La noticia de que Instituciones Penitenciarias concedió el tercer grado al asesino del niño de Lardero (La Rioja) con una fórmula estándar de apenas tres líneas es la prueba definitiva de la indolencia y de la irresponsabilidad, rayana en la prevaricación, de los funcionarios que tomaron la decisión de liberar a un criminal reincidente en contra de la opinión de la Junta de la prisión donde este cumplía condena.
Liberar a Francisco Javier Almeida de Castro alegando "una cierta evolución positiva" en su conducta, un formulismo impreciso, ambiguo y vaporoso, es lo último que los ciudadanos exigen de un organismo cuya función no debería ser la de liberar el mayor número posible de criminales con el objetivo de incrementar su cuota de terceros grados concedidos, sino la de encontrar el equilibrio entre la protección de los ciudadanos y el derecho a la reinserción de los presos.
La dejadez de los funcionarios de Instituciones Penitenciarias, y muy especialmente de su máximo responsable, Ángel Luis Ortiz, amigo y compañero de promoción de Fernando Grande-Marlaska, sería denunciable incluso si esta no hubiera acabado con el asesinato de un niño de nueve años.

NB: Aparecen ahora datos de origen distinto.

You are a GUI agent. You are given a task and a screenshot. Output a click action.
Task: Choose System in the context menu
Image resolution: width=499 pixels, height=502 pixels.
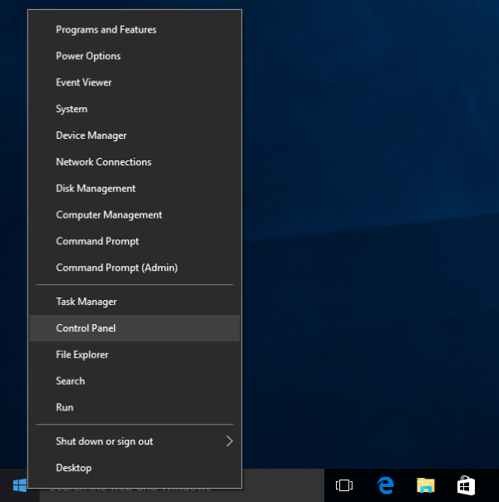pos(72,110)
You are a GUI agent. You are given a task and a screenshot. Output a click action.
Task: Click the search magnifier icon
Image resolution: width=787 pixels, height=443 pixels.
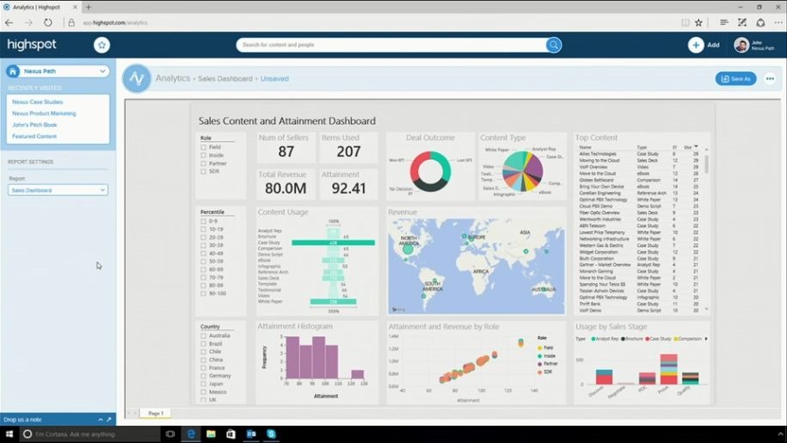click(x=553, y=45)
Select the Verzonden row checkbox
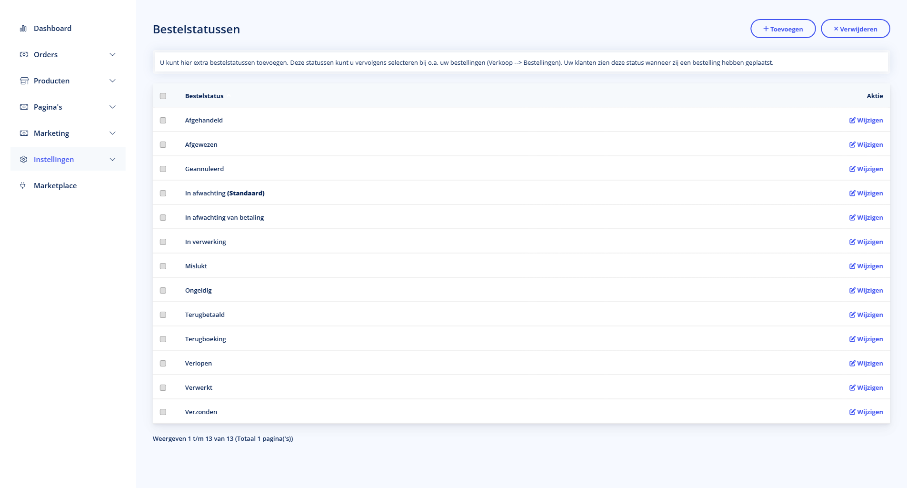 [163, 412]
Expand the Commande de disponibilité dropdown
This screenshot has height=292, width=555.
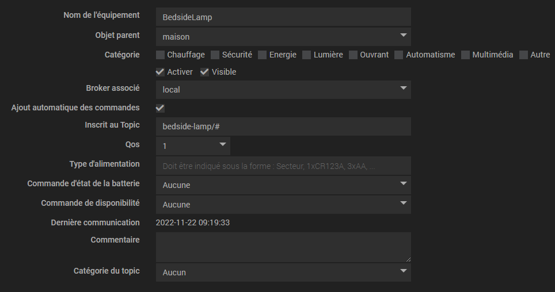[x=283, y=205]
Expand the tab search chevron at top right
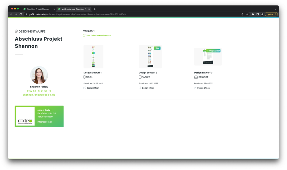Image resolution: width=287 pixels, height=170 pixels. tap(276, 9)
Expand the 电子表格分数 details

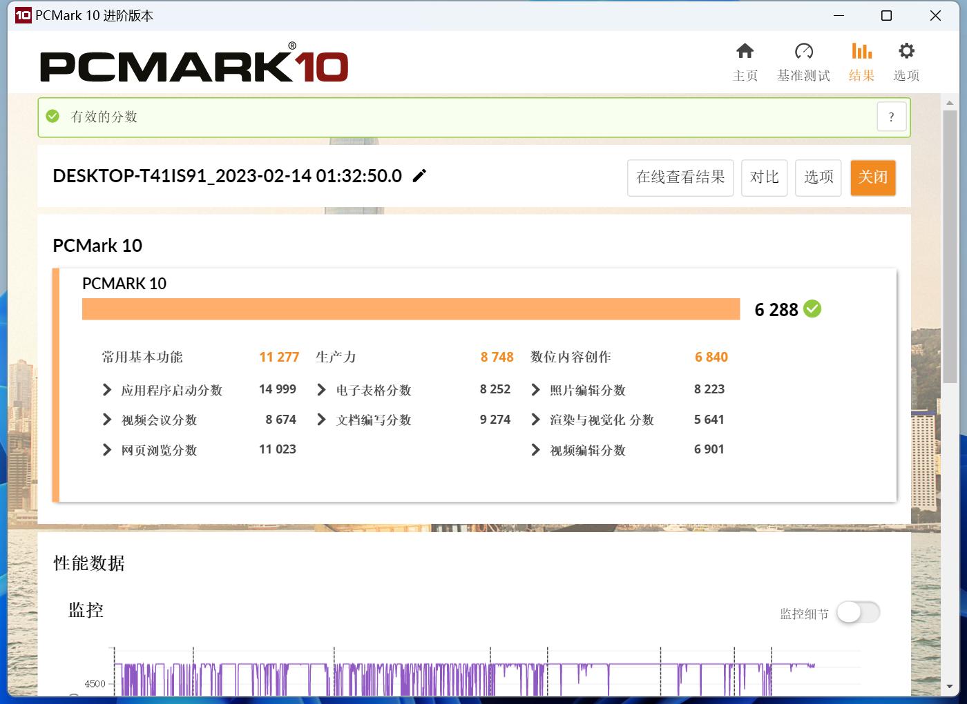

Si esta es la diligencia que esos funcionarios exhiben en el caso de un asesino reincidente de probada peligrosidad, ¿cómo se conducen con otro tipo de delincuentes con delitos menos graves que los de Almeida de Castro?
Extremar las precauciones
Si existe un tipo de preso con el que Instituciones Penitenciarias debería haber extremado las precauciones, ese es el de un asesino y violador reincidente como Francisco Javier Almeida de Castro.
El mínimo exigible debería haber sido el de una argumentación coherente de por qué Instituciones Penitenciarias consideraba que los técnicos de la prisión donde el criminal cumplía condena estaban equivocados respecto a este. Lejos de ello, Instituciones Penitenciarias consideró que el tercer grado de Almeida de Castro, paso previo y sine qua non para su libertad condicional, podía ventilarse con una fórmula retórica vacua.
Recordemos, como ya dijimos en un editorial anterior, que Ángel Luis Ortiz era conocido ya antes de ser nombrado secretario general de Instituciones Penitenciarias por sus peculiares opiniones sobre el sistema penitenciario español, que él considera "extremadamente duro".
Si la incompetencia de Instituciones Penitenciarias no hubiera acabado con el asesinato de un inocente, la noticia de que Interior considere como el perfil idóneo para dirigir la política penitenciaria española a un partidario de la liberación masiva de presos sería objeto de burla en cualquier país serio.
Que Ortiz, incluso, se jactara de ello durante sus comparecencias parlamentarias sólo añade insulto a la injuria. Pero la responsabilidad final recae en aquel que nombró a Ortiz para un puesto para el que estaba claramente incapacitado profesionalmente dados sus prejuicios ideológicos. Es decir, el ministro del Interior Fernando Grande-Marlaska.